Sloanbaatar Temporal range: Late Cretaceous

Scientific classification
- Domain: Eukaryota
- Kingdom: Animalia
- Phylum: Chordata
- Class: Mammalia
- Order: †Multituberculata
- Family: †Sloanbaataridae
- Genus: †Sloanbaatar
- Species: †S. mirabillis
- Binomial name: †Sloanbaatar mirabillis Kielan-Jaworowska, 1970

= Sloanbaatar =

- Genus: Sloanbaatar
- Species: mirabillis
- Authority: Kielan-Jaworowska, 1970

Genus of mammals

Sloanbaatar is a mammal genus that lived in Mongolia during the Upper Cretaceous. It lived at the same time as the dinosaurs. This animal was a member of the also extinct order Multituberculata within the suborder Cimolodonta and the family Sloanbaataridae.

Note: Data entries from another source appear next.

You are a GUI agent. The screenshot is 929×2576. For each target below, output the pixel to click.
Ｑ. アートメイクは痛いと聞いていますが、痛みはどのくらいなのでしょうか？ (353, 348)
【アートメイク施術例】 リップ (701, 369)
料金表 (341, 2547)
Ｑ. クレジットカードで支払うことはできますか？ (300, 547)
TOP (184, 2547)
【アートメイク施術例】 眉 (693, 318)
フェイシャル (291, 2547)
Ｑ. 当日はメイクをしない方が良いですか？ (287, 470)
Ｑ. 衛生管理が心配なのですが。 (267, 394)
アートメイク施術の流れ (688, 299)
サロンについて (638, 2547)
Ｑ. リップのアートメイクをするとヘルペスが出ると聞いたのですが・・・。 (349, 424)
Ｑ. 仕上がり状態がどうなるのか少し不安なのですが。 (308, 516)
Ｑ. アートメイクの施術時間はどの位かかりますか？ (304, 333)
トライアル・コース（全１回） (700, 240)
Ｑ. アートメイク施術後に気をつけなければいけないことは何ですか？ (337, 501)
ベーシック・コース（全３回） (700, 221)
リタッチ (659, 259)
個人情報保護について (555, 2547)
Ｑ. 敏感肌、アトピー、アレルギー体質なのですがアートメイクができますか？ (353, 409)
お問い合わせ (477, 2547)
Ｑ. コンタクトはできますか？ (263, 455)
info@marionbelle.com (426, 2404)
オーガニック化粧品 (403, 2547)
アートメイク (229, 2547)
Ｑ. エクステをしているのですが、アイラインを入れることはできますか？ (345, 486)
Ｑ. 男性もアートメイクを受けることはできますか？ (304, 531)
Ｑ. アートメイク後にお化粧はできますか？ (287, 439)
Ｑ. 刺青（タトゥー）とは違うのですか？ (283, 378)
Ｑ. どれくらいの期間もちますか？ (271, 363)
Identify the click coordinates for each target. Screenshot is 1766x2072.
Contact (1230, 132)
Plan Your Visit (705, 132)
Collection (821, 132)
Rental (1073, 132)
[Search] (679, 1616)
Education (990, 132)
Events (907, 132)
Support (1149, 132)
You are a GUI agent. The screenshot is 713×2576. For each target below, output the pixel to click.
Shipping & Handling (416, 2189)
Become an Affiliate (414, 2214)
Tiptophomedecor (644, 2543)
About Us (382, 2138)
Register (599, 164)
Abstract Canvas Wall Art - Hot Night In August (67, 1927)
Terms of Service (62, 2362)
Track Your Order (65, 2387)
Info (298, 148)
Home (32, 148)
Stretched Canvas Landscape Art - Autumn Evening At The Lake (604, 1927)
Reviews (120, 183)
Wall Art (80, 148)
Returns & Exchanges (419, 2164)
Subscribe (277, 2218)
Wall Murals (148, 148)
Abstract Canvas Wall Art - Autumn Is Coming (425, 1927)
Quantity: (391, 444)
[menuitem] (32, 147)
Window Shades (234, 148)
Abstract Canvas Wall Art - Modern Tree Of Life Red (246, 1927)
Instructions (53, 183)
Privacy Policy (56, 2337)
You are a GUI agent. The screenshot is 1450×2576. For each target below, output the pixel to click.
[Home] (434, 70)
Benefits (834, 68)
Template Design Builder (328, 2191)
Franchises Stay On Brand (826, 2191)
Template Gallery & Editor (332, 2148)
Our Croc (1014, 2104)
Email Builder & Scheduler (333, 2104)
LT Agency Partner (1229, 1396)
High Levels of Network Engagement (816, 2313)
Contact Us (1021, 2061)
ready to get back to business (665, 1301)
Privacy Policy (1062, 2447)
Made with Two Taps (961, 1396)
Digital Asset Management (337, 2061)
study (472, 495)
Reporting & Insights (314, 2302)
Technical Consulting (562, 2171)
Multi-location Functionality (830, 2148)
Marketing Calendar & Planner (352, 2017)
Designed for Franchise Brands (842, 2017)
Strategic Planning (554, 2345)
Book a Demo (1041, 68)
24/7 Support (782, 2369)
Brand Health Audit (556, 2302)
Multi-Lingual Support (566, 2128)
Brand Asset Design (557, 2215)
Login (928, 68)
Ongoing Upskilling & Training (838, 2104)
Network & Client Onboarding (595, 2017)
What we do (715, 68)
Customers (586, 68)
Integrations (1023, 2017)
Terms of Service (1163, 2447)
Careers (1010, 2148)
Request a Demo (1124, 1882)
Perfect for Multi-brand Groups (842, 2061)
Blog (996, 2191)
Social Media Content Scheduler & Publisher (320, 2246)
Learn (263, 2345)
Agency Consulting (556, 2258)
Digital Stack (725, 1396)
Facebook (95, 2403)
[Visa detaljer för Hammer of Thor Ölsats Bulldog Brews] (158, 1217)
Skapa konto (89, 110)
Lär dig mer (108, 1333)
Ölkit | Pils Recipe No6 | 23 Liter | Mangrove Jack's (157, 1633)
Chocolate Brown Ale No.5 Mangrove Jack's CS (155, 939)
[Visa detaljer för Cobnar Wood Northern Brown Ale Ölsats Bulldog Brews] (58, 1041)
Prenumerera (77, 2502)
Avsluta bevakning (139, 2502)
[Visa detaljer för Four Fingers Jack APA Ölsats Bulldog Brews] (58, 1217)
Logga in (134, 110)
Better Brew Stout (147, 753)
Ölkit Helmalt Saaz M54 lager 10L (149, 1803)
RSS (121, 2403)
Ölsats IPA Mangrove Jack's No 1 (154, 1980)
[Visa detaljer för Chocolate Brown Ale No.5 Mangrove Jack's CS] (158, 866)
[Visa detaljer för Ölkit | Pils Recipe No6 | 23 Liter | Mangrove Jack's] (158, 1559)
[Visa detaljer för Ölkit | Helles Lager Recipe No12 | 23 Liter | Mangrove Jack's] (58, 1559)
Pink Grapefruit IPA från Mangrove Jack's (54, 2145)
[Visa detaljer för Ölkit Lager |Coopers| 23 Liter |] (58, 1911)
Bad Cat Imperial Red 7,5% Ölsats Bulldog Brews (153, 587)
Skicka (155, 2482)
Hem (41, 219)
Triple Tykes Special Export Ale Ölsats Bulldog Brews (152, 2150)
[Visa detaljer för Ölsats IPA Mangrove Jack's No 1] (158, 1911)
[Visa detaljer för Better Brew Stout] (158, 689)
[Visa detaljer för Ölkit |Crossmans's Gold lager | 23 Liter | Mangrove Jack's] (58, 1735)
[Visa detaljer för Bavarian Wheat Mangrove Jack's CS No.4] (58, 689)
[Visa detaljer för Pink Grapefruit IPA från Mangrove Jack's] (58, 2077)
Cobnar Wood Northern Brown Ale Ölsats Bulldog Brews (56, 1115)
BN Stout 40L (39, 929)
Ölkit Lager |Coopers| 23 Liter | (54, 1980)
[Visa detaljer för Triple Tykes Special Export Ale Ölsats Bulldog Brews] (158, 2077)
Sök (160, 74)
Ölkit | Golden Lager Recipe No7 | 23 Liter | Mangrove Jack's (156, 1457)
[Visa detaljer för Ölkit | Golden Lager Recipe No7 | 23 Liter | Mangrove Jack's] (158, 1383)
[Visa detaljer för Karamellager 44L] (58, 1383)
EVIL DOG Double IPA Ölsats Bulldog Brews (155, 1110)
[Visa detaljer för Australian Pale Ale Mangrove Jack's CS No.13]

The genus Sloanbaatar was named by Kielan-Jaworowska, Z. in 1970. The name means "Sloan's hero", in honour of paleontologist R.E. Sloan.

Fossil remains of the only known species, Sloanbaatar mirabillis, have been found in the Coniacian - Santonian (Upper Cretaceous)-age strata of the Djadokhta Formation in Mongolia.